As single modalities, CAR T cells and BsAbs have shown anti-tumor responses. By combining them with other targeted drugs with non-overlapping toxicities, their efficacy can be enhanced and the emergence of resistant cells can be prevented. For example, in neuroblastoma, CAR T cells or BsAbs directed at GD2 can be combined with other monoclonal antibodies to induce cell death (anti-DR4 or anti-DR5) [78], to remove immune checkpoint blockade (anti-CTLA4, anti-PD1, anti-PD-L1) [79], to disable growth factor pathways (anti-IGF1 and anti-IGF-2, anti-IGF-1R, anti-HGF-R, anti-EGF-R, anti-TrkB) [80, 81], to inhibit angiogenesis (anti-VEGF) [82], or to combine with cytokine that enhance CD8(+) T cells (e.g. IL-15) [77]. In the CD19-CAR T cell therapy of pre-B cell ALL, the escape of CD19(−) clones can pose substantial obstacles to cure. This can potentially be surmounted by using combination strategies such as the additional targeting through CD22 [83]. Small molecules targeting antigens involving tumor growth, invasion, metastasis, and resistance to cell death can also combine with T-cell redirection, as long as they do not interfere with T cell functions [84, 85].

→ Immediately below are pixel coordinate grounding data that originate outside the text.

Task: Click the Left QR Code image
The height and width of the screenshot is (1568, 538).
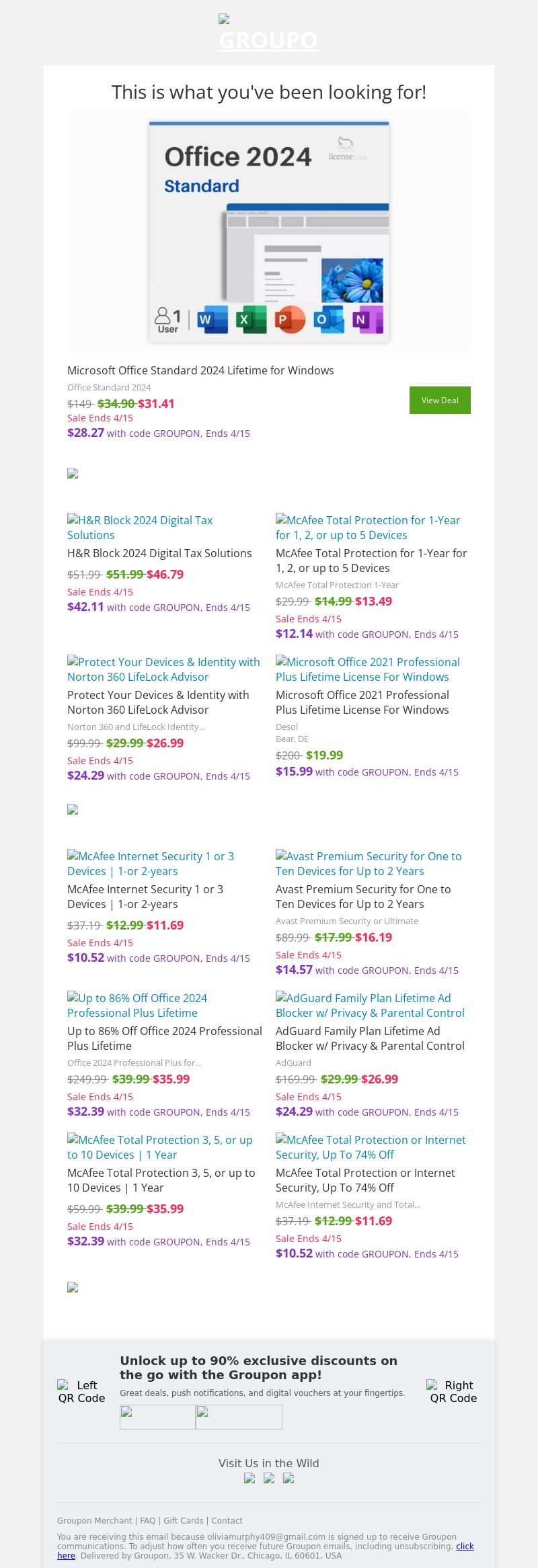Action: coord(81,1391)
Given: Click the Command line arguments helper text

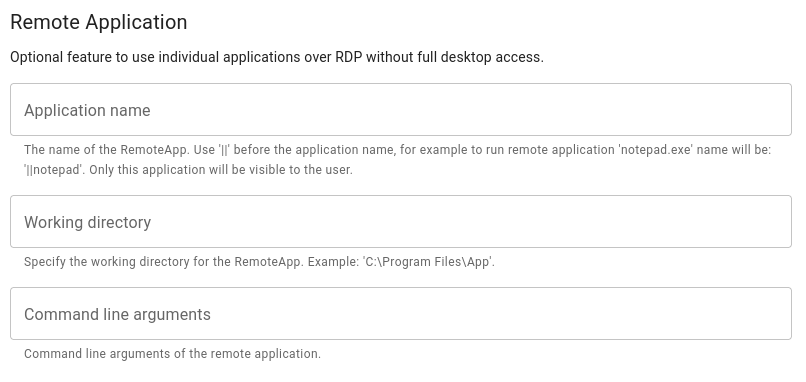Looking at the screenshot, I should 172,354.
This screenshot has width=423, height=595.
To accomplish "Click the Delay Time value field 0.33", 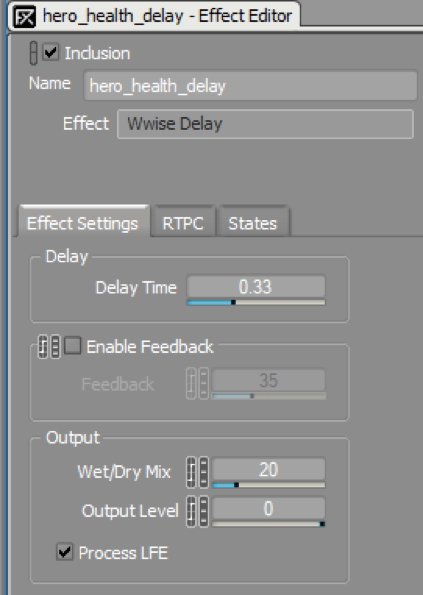I will pyautogui.click(x=256, y=286).
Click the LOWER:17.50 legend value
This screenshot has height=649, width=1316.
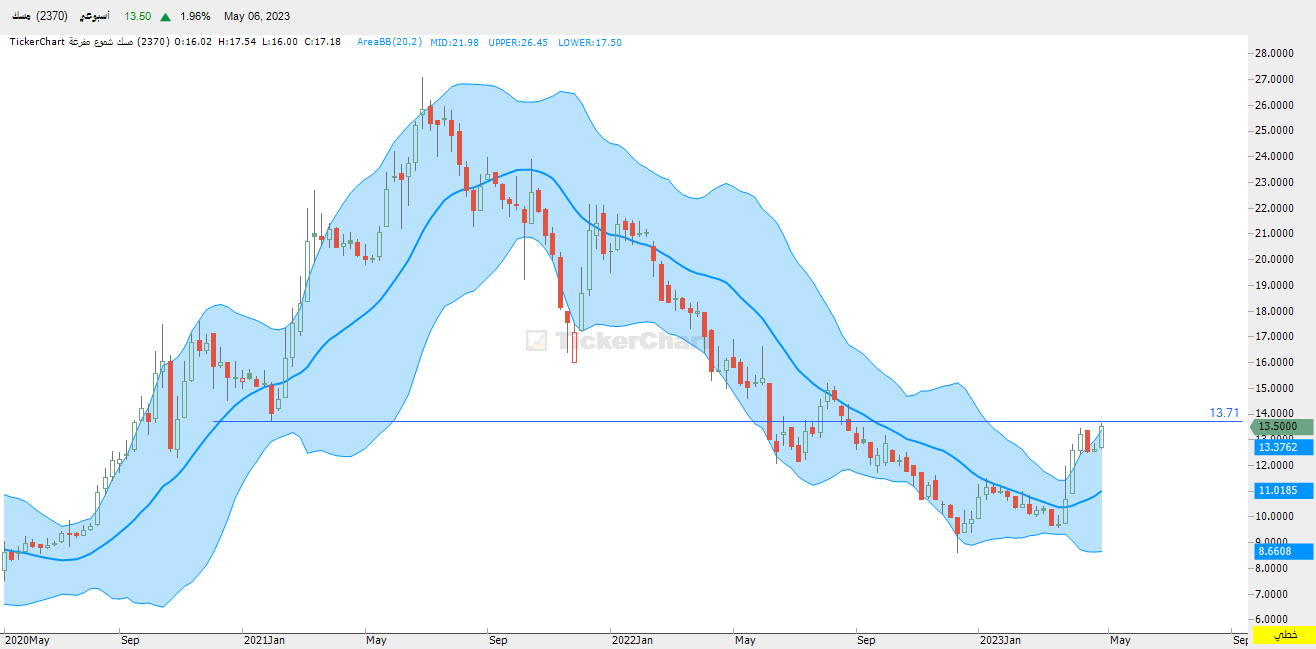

CAR-modified leukemia-redirected autologous T cells may provide an alternative to allogeneic stem cell transplantation. In allogeneic transplantation, cytoreduction with intensive chemotherapy and/or radiation is required prior to stem cell infusion to prevent graft failure, followed by immunosuppression to prevent graft versus host disease (GVHD). The accompanying toxicities from GVHD and opportunistic infections have compromised quality of life and survival. It is conceivable that CAR-modified autologous T cells alone or in combination with autologous stem cell transplant, which have less acute and long-term toxicity compared to allogeneic transplant, could achieve similar anti-tumor benefits. Furthermore, autologous stem cell harvests can also be purged ex vivo using CAR-modified autologous T cells or BsAb to reduce tumor cell contamination before cryopreservation or before reinfusion.

Conclusion

CAR T cells and BsAbs are novel T-cell based therapies; each has its unique advantages and challenges. Both have shown impressive clinical efficacy in leukemia and lymphoma. As these platforms are fine-tuned, their relevance for solid tumors should become more obvious. CAR T cells require sophisticated cytotherapy, and intense supportive care pre- and post-injection. Similar to other monoclonal antibodies, BsAbs are likely to be more acceptable in a non-specialized clinic setting for the treatment of the more prevalent cancers, be it liquid or solid tumors, especially for patients who require immediate therapy, or those with suboptimal clinical conditions likely to be imperiled by additional high dose chemotherapy. In children, late effects are critical considerations. As T-cell based therapies for pediatric cancer enter the ongoing accelerated phase of development, exciting possibilities will likely become available in not too distant future.

Acknowledgement

We thank Dr. Irene Y. Cheung and Joseph Olechnowicz for reviewing and editing the manuscript, as well as Dr. Hollie Pegram for her assistance in generating the figure in this manuscript. This work was partially supported by Enid A Haupt Endowed Chair, and grants from Kids Walk for Kids with Cancer NYC, Katie’s Find a Cure Foundation, Catie Hoch Foundation and the Robert Steel Foundation.

Footnotes

Potential Conflict of Interest Statement

NK. V. Cheung has ownership interest (including patents) in scfv constructs of anti-GD2 antibodies, therapy-enhancing glucan, use of mAb 8H9, methods for preparing and using scFv, GD2 peptide mimics, methods for detecting MRD, anti-GD2 antibodies, generation and use of HLA-A2–restricted peptide-specific mAbs and CARs, high-affinity anti-GD2 antibodies, and multimerization technologies. No potential conflicts of interest were disclosed by the other authors.